Several recent victims in Bihar died after being bitten by snakes washed out
of their holes, the state's minister for relief and rehabilitation, Ramvichar
Rai, said Tuesday.
He said rice and corn crops worth $2.1 million had been washed away and that
1.9 million people in Bihar had been affected by the flooding.
This year's rains have been particularly heavy in India, drenching even the
normally parched western part of the country. Some officials have said they fear
India's death toll might top last year's figure of 1,000 by the time the rains
stop, probably in late August or September.
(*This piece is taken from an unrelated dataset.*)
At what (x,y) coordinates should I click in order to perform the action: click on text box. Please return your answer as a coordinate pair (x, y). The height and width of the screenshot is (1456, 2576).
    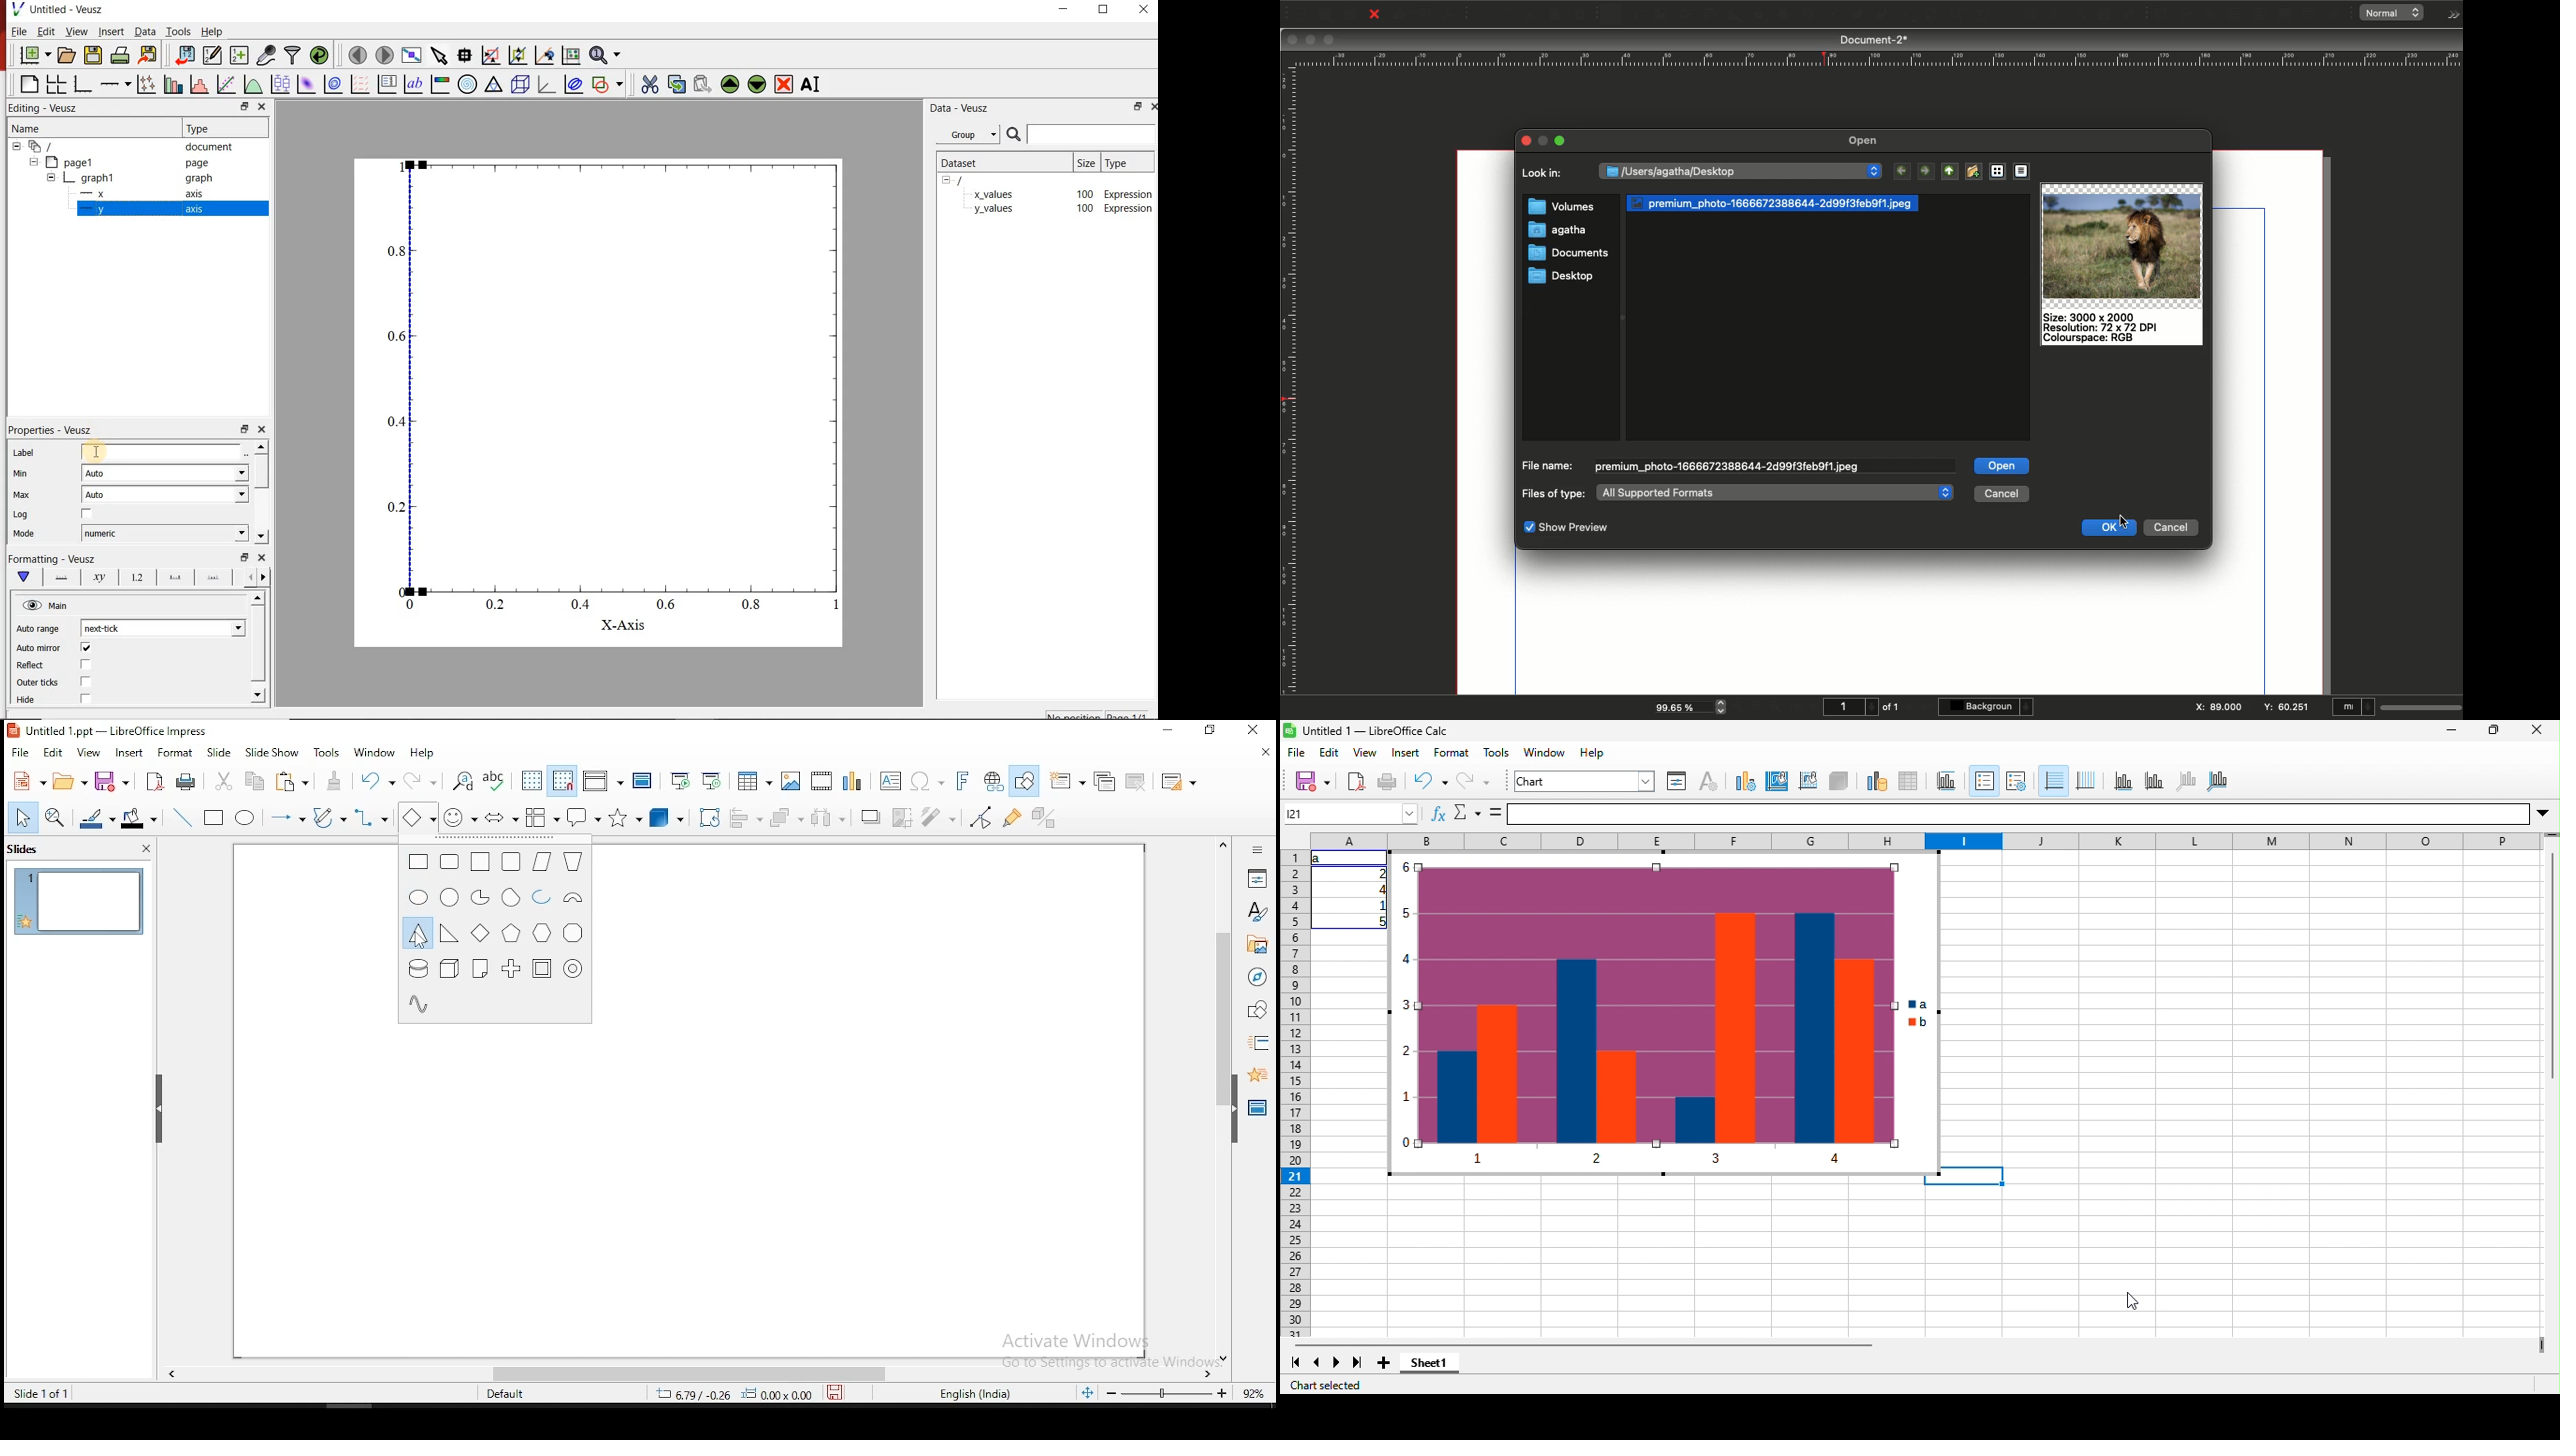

Among the 14 latest victims in Pakistan were four children who drowned in a
rain-swollen stream, and three others electrocuted when winds toppled power
lines, said Mohammed Amir, a spokesman for the emergency relief group Edhi
Foundation. Troops have been called in to rescue thousands of people marooned by
floods in the country's south.
Rescue workers in southern Pakistan's Badin area moved about 37,000 people to
makeshift relief camps, provincial government relief Mohammed Ahsan said
Tuesday.
An emergency was declared in Badin and two other districts, and the
provincial government set up a relief fund of $800,000 to help thousands of
villagers made homeless by the flooding.
The federal government donated another $800,000, Pakistan's state
television reported Tuesday.
The floods have washed away thousands of homes and crops, including rice
paddies and cotton fields in Pakistan's Sindh province, where both Karachi and
Badin are located. Officials and cotton traders said Tuesday the floods could
cut the province's production of cotton, one of Pakistan's main export items.
The Greek-registered tanker MT Tasman Spirit ran aground Sunday off the
coast of Karachi due to the rains and high monsoon winds. Port operations
weren't affected and there was no major oil spill.